抜粋文章 »
_ _ _ _
自己破産と債務整理の違いとは?メリットとデメリット
債務整理は法律的な借金問題の整理・解決方法の総称を指し、自己破産は債務整理の一種です。債務整理の種類には、大きく分けて,自己破産、個人再生、任意整理の3つがあります。それぞれの手続きの違いやメリット・デメリットをわかりやすく解説します。債務整理の中で自己破産を選ぶときのポイントについても概説します。
目次
債務整理と自己破産の違いとは?
債務整理とは、法律的な借金の減額・整理手続きのことをいい、自己破産は債務整理の一種で、裁判所に申し立てることにより、借金を帳消しにしてもらうことができる手続きです。
債務とは
債務整理の「債務」とは、誰かに対し法律上の義務を負っていることを指します。この場合は、お金を支払う義務のことを言い、借金を背負っている人の事を債務者と呼びます。逆に、お金を受け取る権利のことを「債権」といい、お金を借りた金融機関や貸金業者、カード会社などを債権者と呼びます。
借金に困った人が法律上行う手続きというと、自己破産が有名なので、「債務整理=自己破産」と思われる方も多いのですが、実際には自己破産の他にもとれる手続きとして「任意整理」と「個人再生」があります。
「借金に困っている」と一口に言っても、利息がなければ3年かけて払いきれる程度の借金から、一生かかっても到底支払えない借金までケースバイケースです。債務整理は、債務者その人それぞれの事情に合わせた手続きを選ぶことが可能です。
債務整理の種類
債務整理の種類について簡単にご説明します。
(1)任意整理
弁護士が債権者と私的に交渉して、借金の利息や遅延損害金のカットやリスケジュールをしてもらう手続きです。裁判所を通さないので簡易な手続きで借金を減らせますが、基本的に借金の元本は減らせません。
(2)個人再生
裁判所を通じて、借金を5分の1程度(最大10分の1)にまで(最小100万円)大幅に減らせます。また、ローンが残っているマイホームを手放さずに済む可能性があります。
(3)自己破産
裁判所に申し立てて、免責許可を得ることで借金が帳消しになります。借金がすべて無くなる唯一の手続きで、収入がない人でも申し立てることができます。その代わり、一定額以上の財産がある場合は処分されてしまいます。
(4)特定調停
任意整理の一環の手続です。簡易裁判所を通じて債権者と借金の利息や遅延損害金のカットやリスケジュールを交渉します。
(5)過払い金請求
貸金業者やカード会社などから長年にわたって借入れを繰り返していた場合は、支払いすぎた利息を取り返す過払い金請求ができることがあります。債務整理を弁護士に依頼すると、正確な債務の額を確定する過程で、過払金の有無についても調査を行います。
債務整理共通のメリット・デメリット
債務整理共通のメリットとしては、債務整理を弁護士に依頼した場合、受任通知を送付することで支払いの督促がストップします。借金の支払いを滞納し、督促に悩まされていた場合は、心にゆとりをもって生活再建について考えることができます。
_ _ _ _
収集データ »
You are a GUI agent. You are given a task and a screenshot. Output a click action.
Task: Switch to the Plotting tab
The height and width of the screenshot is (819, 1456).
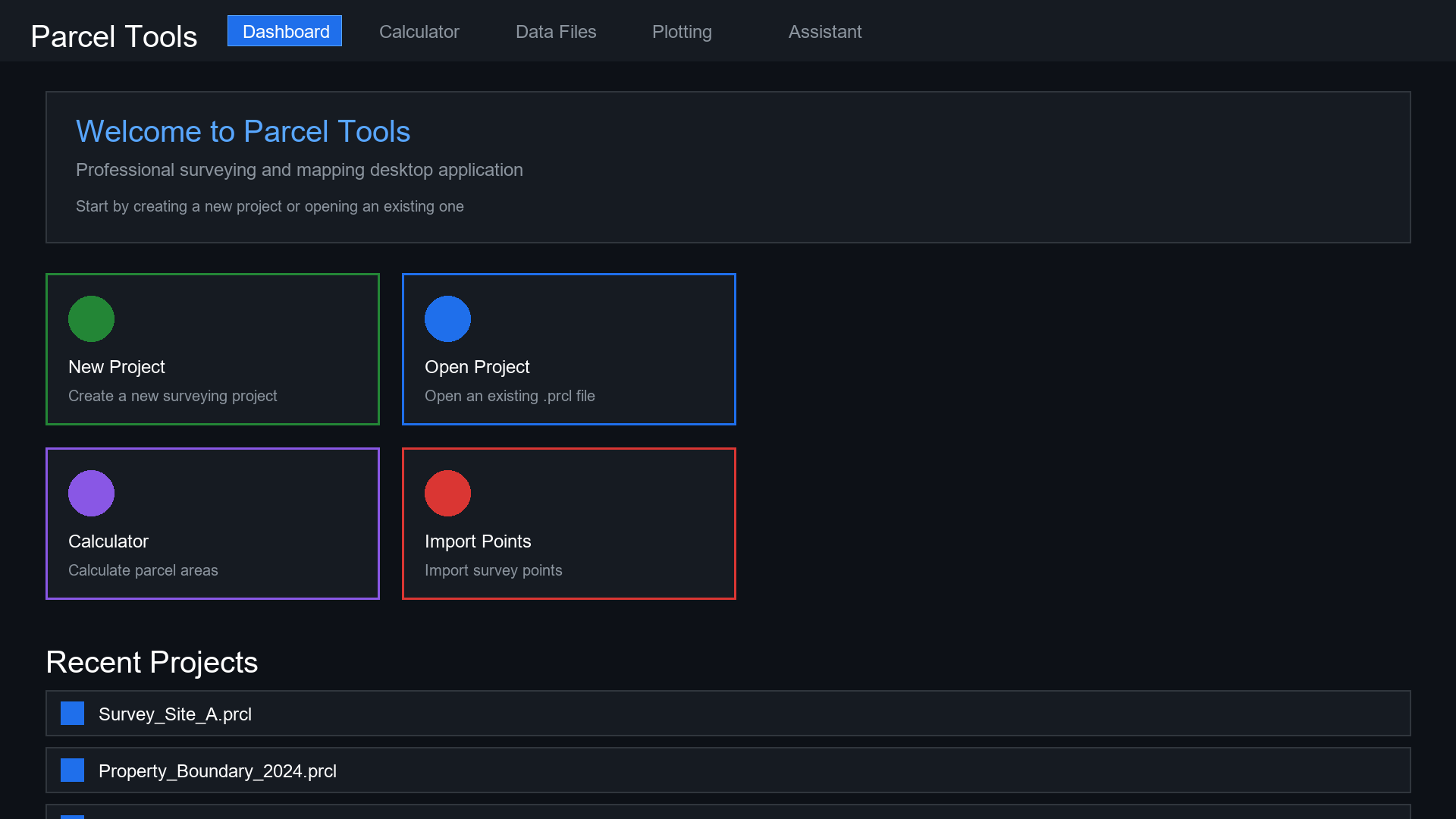click(682, 32)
_ _ _ _
問題 »
1 - 債務整理の解説で、「債務整理の種類」として番号付きで挙げられている手続きをすべて書き出してください。
2 - 債務整理の解説を、最後の文の後から書き続けてください。
データは別の出典から取ったものです。

解答 »
1 - 任意整理、個人再生、自己破産、特定調停、過払い金請求

2 -
債務整理共通のデメリットとしては、手続き後5年ほどの間、新たな借金やクレジットカードの利用が難しくなります。(※ただし、過払金請求のみの場合は、このデメリットは発生しません)
自己破産と任意整理の違い・メリットとデメリット
自己破産の最大のメリットは、借金が帳消しになることです。他方、任意整理は減額できる借金が少ない(ほぼない)代わりに、裁判所を通さない手続であることから,破産手続のような法律による制約がないという点があります。
裁判所を通す手続きと私的な交渉
自己破産と任意整理の手続上最も大きな違いは、自己破産は裁判所に申し立てて手続きをしますが、任意整理は弁護士に依頼して私的な交渉を行うことです。強い公権力を持ち、手続きの公正さを重視する裁判所が関与するかどうかで、以下の点が異なってきます。
①借金問題解決の程度
自己破産は裁判所を通した手続きなので、裁判所の強力な権限により、すべての債務や借金を帳消しにします。税金や罰金など一部の例外を除いて、手続き後は一円も支払う必要がありません。また、債権者の同意の有無にかかわらず借金がなくなります。
これに対し、弁護士による私的な交渉である任意整理は、大幅な債務のカットを行うことはできず、原則として元本は3~5年程度の分割払いで返済することになります。減額が期待できるのは、将来利息や遅延損害金にとどまります。また、債権者が同意してくれなければ、交渉は決裂します。
②財産処分の有無
自己破産は借金を帳消しにできる代わり、一定額を超える財産は換価処分されます。家財道具などは手元に残りますが、高価な財産を所有している場合は手放さざるを得ないこととなります。
一方、任意整理では財産の処分は必要ありません。
③手続きの簡単さ
自己破産の場合は裁判所が求める書類を作成して提出し、ケースによっては裁判官の審尋(面談)を受けるなど、手続きに時間と手間がかかります。
これに対し、任意整理は裁判所を通さないため、簡易な手続きで行うことが可能です。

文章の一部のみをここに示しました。